Beth Lyon's Black Cat
Chef Beth Lyon and her husband, Jay Lyon, have opened Black Cat with an aim to create food meant to nourish your mind, body, and spirit. This restaurant features a mostly plant-based menu, with nostalgic, comforting herbs and spices to complement each dish.
“When your body has to work hard to digest food, that’s energy that it could be using in other places, so when you break it down in a simple way, your body knows what to do with that, that’s the difference between plant-based and vegan to me, eating simple whole foods.”
Black Cat does offer a selection of protein, but manages to do so without supporting factory farming. Animal proteins make a small percentage of the menu and are chosen with care: pasture raised organic chicken, sustainably fished salmon, beef that is grass-fed organic from Strauss Family Farms. The Lyons want to support the generations of farmers that are tending to the land and taking care of the animals.
At Black Cat, food is a self-care ritual. The question indecisive patrons are usually asked at Black Cat is, “how do you feel?” The question seems meant to inspire more intuitive eating.
“What does my body need in this moment? How can I get it fast? That’s what I wanted to do here, we don’t have ticket times, everything is ready to go. When I’m rockin’ and rollin’ I’m constantly roasting vegetables and heating up stew,” Chef Beth explains. “What if we thought about food in terms of how it makes us feel after we eat? What if we thought about cravings in the sense of focusing on what our body really needs?”
So how did this Oklahoma ‘grassroots girl’ arrive at producing a plant-based menu in the land of hamburgers, chicken fried steak, and pizza?
“I’ve been a lot of executive chefs and chef de cuisines, and I would squat in the corner trying to shove a sandwich in my mouth during a 14-hour shift. I would just be a work horse to a ticket machine.”

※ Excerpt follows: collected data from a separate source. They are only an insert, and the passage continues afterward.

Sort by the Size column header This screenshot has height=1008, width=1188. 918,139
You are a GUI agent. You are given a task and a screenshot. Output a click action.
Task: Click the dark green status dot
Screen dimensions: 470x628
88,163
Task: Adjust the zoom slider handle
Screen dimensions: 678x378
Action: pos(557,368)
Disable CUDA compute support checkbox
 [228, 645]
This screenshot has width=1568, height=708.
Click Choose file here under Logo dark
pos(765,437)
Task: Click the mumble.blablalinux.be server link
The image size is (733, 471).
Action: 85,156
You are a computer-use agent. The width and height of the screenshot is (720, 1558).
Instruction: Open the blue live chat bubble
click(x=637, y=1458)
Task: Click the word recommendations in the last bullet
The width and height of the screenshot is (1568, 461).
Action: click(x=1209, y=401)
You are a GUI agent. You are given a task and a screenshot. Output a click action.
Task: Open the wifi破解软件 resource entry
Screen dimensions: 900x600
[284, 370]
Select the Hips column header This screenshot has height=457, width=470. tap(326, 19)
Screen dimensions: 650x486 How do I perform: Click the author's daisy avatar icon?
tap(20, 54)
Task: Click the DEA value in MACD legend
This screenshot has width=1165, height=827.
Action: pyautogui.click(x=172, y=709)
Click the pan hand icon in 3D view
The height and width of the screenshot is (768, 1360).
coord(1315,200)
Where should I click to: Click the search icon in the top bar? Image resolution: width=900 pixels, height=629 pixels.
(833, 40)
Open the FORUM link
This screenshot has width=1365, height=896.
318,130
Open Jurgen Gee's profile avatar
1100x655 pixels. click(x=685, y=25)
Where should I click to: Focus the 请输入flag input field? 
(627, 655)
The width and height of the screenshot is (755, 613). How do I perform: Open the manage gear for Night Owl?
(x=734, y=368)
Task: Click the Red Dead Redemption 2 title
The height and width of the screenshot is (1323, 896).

It was around 2014 that Chef Beth considers to be the time of her awakening.
“I was running around depleted and pouring from an empty cup.” Chef Beth says. “I realized my life needed boundaries, I was like, I can’t work 70 hours a week, with two babies. I realized the state of our community was all about output and I realized when we wrangle that in, [we] realize that it does not serve us.”
Chef Beth knew she wanted to use her training from the Coach House apprenticeship as a classic French chef to invigorate people’s passions for classically nourishing foods, mostly in a vegan and plant-based culture. She’s done so by working at restaurants like Republic, Kitchen 324, The Press, The Mule, Anchor Down, Provisions Kitchen and more to create recipes we all enjoy because they are both delicious and they promote healthier, more plant-based eating.
Through these restaurants and her work, Chef Beth has helped to usher in more awareness around plant-based, vegan, and local food in Oklahoma.
Her hope is that Black Cat helps to take it a step further, to raise the consciousness in our community about how real nourishment can heal you, emotionally, physically, spiritually. “What is this bowl of food? What am I doing when I’m eating it? What is my state of consciousness while I’m eating it and how am I treating myself?”
Intuitive eating and intentional living are just vehicles to help people remember where they came from, to remind them to take a minute to slow down.
“As I shifted into my awakening, I started using plants not only for taste and seasoning in dishes, but using them for their medicinal purposes, as well as using them for ritual spell work.”
Rosemary, for instance, has nostalgic flavors when it’s roasted in vegetables in the fall, often making people think about the holiday season. But it’s also great to eat that time of year because of its antiseptic properties that help fight bacteria and viruses.
“You can use rosemary as a salve, but it also has a very mothering energy and is very grounding,” Chef Beth explains. “Witches call them plant spirits and they can help you in spell work, or in self-care. It brings you back to your grandmother’s kitchen table which coincides with the spiritual.”
So Black Cat serves food with both spiritual and nutritional intent, but it’s also clear that the balance of flavors and techniques in each bowl come from an experienced chef. On the menu, the Heart Bowl helps reset and balance the mind and body by way of a delicious stew of lentils and roasted vegetables topped with a creamy coconut chutney. The Third Eye Open Bowl was created to bring awareness, clarity, and intuition through a light cauliflower rice risotto, Oklahoma mushrooms, roasted vegetables, and flavorful spirulina pesto.
In this on-the-go lifestyle we all lead, it’s nice to know chefs like Beth Lyon are looking out for us. Her menu is friendly, healthy, and delicious. No matter your food allergy, dietary concerns or intention, her menu is ready to serve your needs.
“I want people to come here and see that, I’ve read on and done the research on all my ingredients and they know when they come here, they are taken care of.”
Whether you’re looking to realign your chakras or just wanting to eat something that simply is as good for you as it is good tasting, give Beth and Jay Lyon’s Black Cat a try at The Collective – NW 10th & N Harvey Avenue in the heart of Midtown.